Le service de réanimation de l''hôpital Pellegrin à Bordeaux. — UGO AMEZ/SIPA

L’augmentation générale des salaires pour les personnels hospitaliers (hors médecins) prévue en mars sera finalement versée « avant la fin de l’année » et les soignants renonçant à leurs congés de la Toussaint recevront une « indemnité » de 110 à 200 euros brut par jour, a annoncé ce jeudi le Premier ministre, Jean Castex lors d'une conférence de presse.

A moins de deux jours des vacances scolaires et del'entrée en vigueur du couvre-feu en Ile-de-France et dans huit autres métropoles, le gouvernement lâche du lest pour remotiver les personnels hospitaliers.

Calendrier accéléré

Le calendrier du « Ségur de la santé » va ainsi être accéléré : après une première augmentation générale (hors médecins) de 90 euros net au 1er septembre, la seconde hausse de 93 euros net prévue au 1er mars 2021 sera finalement versée « avant la fin de l’année », a indiqué Jean Castex.

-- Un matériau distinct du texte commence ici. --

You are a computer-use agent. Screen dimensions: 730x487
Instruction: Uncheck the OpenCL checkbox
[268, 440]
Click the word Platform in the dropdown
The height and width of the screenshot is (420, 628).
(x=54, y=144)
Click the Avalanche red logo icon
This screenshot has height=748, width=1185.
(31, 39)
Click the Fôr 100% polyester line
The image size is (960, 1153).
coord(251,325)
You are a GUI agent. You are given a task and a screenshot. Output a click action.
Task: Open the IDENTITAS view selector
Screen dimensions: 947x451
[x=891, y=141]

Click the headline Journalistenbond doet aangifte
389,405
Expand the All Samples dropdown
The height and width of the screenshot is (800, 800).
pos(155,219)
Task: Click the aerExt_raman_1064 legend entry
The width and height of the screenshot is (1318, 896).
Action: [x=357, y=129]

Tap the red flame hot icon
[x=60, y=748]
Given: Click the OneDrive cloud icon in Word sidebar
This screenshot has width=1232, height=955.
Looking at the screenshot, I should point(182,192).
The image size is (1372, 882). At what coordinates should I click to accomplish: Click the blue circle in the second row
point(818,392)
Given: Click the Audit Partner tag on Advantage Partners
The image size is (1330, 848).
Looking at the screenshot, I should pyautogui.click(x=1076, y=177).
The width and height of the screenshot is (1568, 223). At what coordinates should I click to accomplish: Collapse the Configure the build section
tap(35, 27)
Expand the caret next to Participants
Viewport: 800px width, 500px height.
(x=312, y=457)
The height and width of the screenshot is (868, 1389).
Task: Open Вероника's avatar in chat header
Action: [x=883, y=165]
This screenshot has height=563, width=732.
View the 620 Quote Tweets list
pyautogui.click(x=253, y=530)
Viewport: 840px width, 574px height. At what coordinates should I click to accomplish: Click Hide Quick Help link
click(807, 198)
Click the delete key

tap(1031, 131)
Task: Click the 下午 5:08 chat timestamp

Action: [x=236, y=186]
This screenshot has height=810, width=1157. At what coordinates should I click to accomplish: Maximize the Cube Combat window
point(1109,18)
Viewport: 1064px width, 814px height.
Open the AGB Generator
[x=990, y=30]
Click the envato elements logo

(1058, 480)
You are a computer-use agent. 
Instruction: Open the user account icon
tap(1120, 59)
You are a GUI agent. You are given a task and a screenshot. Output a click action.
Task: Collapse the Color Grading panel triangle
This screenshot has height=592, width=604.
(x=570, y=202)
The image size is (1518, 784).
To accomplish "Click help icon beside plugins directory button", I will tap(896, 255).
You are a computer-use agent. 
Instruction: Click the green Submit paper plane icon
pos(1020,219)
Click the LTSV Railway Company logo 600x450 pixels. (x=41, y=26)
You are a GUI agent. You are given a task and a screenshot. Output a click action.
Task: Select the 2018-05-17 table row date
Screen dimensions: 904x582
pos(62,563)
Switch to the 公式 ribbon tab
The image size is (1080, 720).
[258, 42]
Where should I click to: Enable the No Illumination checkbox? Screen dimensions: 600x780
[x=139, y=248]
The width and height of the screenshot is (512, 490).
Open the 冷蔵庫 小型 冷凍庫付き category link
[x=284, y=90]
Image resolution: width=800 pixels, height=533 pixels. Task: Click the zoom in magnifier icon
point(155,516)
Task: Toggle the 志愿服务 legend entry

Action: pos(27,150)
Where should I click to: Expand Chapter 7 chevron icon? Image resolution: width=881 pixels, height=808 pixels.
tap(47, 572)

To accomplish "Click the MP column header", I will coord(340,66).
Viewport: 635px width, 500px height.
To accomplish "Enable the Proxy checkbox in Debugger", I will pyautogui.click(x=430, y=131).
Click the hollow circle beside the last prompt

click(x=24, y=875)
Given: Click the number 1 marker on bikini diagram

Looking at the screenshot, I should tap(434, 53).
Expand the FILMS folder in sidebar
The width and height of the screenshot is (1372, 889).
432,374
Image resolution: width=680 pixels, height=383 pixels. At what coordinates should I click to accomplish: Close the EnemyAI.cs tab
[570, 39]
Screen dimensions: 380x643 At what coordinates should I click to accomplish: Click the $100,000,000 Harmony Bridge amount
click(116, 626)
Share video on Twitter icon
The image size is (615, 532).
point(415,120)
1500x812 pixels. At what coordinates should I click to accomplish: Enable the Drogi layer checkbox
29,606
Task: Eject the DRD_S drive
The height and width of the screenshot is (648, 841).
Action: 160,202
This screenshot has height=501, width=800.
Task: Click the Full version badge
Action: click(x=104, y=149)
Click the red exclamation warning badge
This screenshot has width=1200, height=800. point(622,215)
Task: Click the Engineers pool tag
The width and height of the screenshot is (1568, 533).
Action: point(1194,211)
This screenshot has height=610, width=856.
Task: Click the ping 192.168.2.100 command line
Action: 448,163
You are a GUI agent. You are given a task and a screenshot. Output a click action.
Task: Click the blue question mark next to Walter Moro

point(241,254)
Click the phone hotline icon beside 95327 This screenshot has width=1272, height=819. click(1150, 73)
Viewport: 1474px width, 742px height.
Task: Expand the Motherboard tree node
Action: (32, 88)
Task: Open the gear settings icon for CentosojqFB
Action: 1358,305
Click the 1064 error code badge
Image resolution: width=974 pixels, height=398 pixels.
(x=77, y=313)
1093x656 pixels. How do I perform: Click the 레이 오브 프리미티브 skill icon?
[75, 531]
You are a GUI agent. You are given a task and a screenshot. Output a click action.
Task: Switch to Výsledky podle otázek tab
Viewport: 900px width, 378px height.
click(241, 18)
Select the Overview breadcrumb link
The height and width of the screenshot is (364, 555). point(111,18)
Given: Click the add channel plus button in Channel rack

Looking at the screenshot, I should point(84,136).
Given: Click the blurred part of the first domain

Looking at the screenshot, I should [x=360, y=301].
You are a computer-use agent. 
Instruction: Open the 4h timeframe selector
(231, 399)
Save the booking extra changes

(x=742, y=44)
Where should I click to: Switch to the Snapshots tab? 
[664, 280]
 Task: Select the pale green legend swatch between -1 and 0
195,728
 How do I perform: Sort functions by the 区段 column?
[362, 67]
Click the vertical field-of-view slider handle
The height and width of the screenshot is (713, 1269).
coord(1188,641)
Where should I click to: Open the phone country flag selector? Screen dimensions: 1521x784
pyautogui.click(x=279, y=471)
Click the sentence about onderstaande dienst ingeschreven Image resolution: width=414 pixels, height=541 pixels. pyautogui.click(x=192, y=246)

Une décision prise « au regard de la situation », alors que près d’un tiers des lits de réanimation du pays sont occupés par des malades du Covid-19 et qu’une nouvelle journée de grève et de manifestation était organisée ce jeudi par la CGT-Santé et ses alliés.

« Indemnité compensatrice de congés annuels non pris »

Pour battre le rappel des troupes dans des hôpitaux submergés, le chef du gouvernement a également promis « une indemnité compensatrice de congés annuels non pris, allant de 100 à 200 euros brut par jour » pour les soignants qui renonceront à leurs vacances.

Cette prime vise à « reconnaître par avance l’engagement des agents qui seront mobilisés par nécessité de service dans les jours et semaines à venir », à commencer par les vacances de la Toussaint.